* Items
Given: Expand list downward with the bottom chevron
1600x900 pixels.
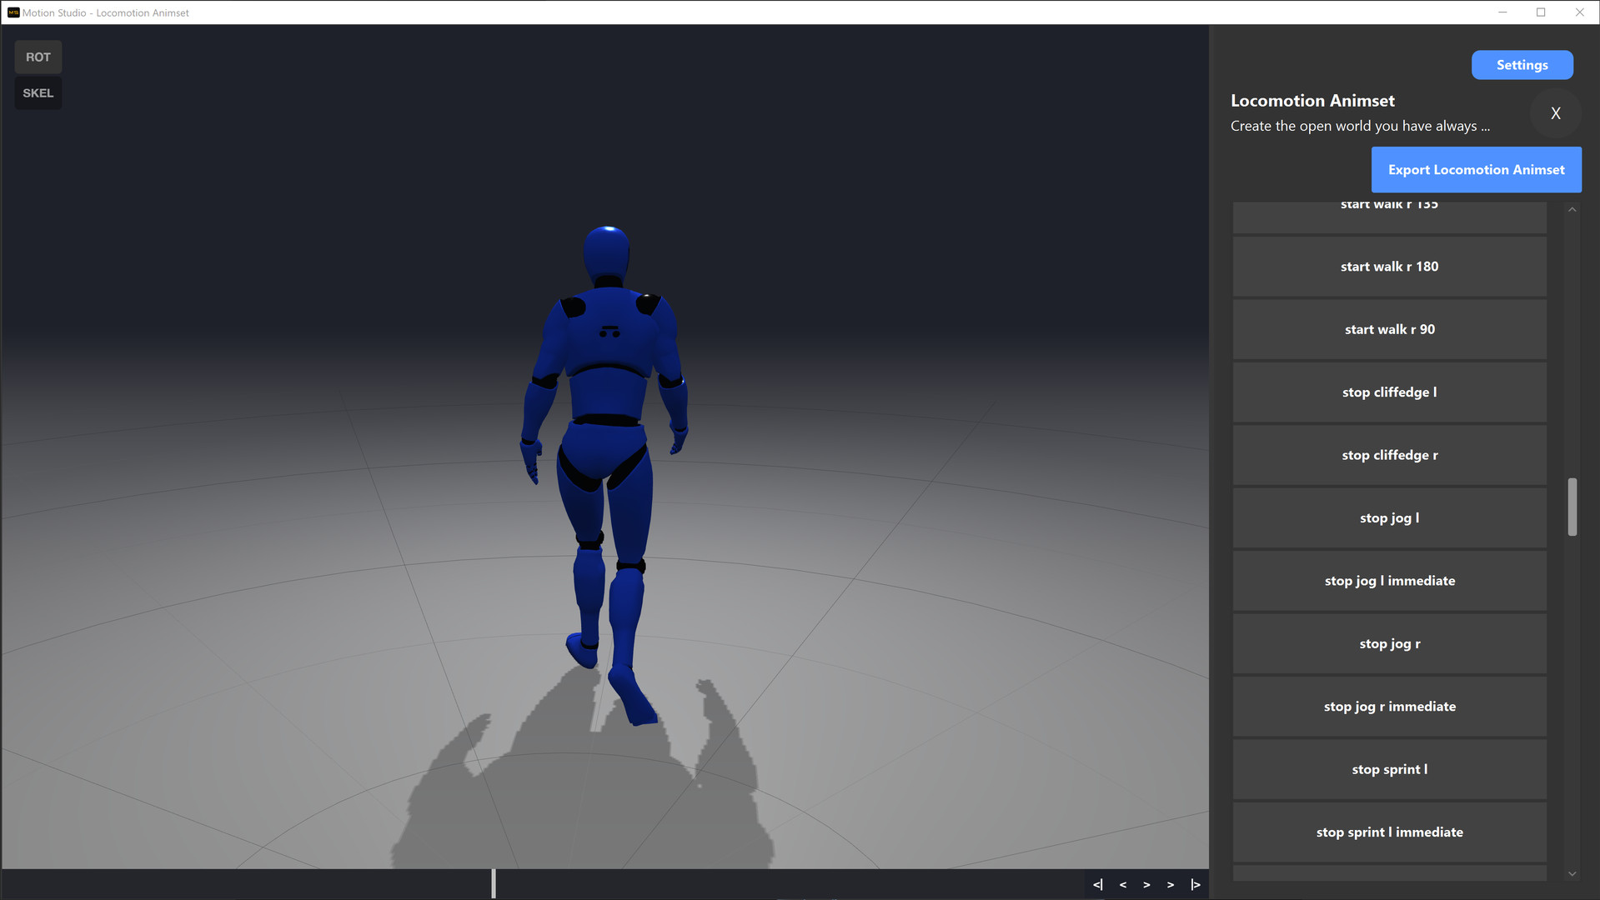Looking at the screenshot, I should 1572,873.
---
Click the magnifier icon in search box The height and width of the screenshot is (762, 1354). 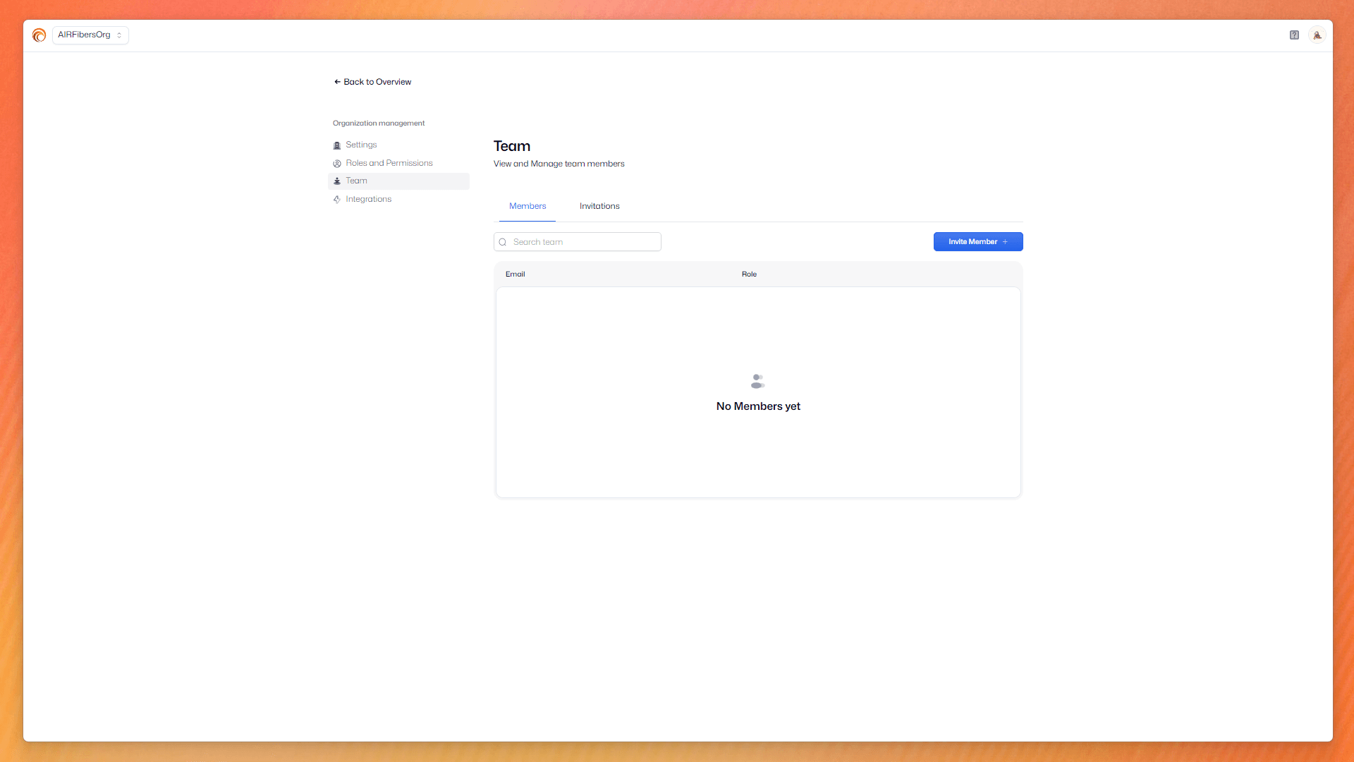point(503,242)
* * *
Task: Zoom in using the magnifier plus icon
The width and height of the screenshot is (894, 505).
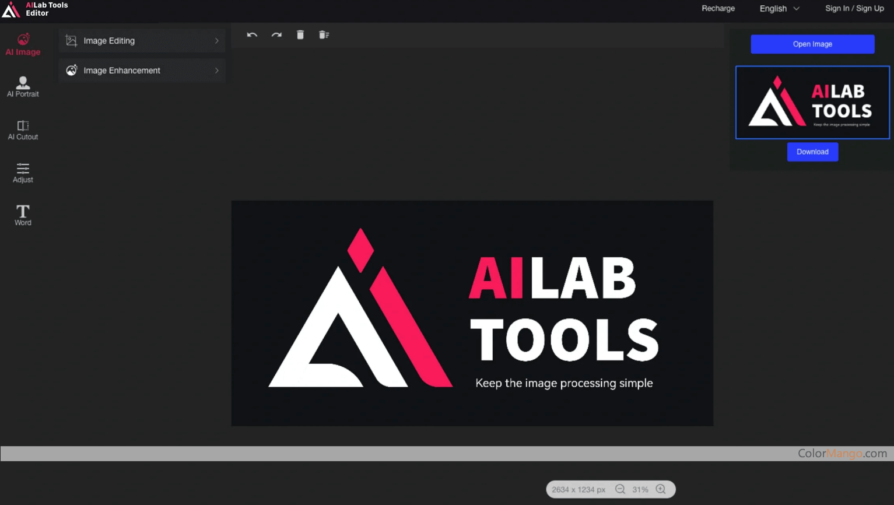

* Task to complete
Update the records from the line with "Task: Zoom in using the magnifier plus icon" to the line with "The width and" so that "magnifier" becomes "magnifying glass", with all else unchanged, and give back only those lines.

* Solution to this problem
Task: Zoom in using the magnifying glass plus icon
The width and height of the screenshot is (894, 505).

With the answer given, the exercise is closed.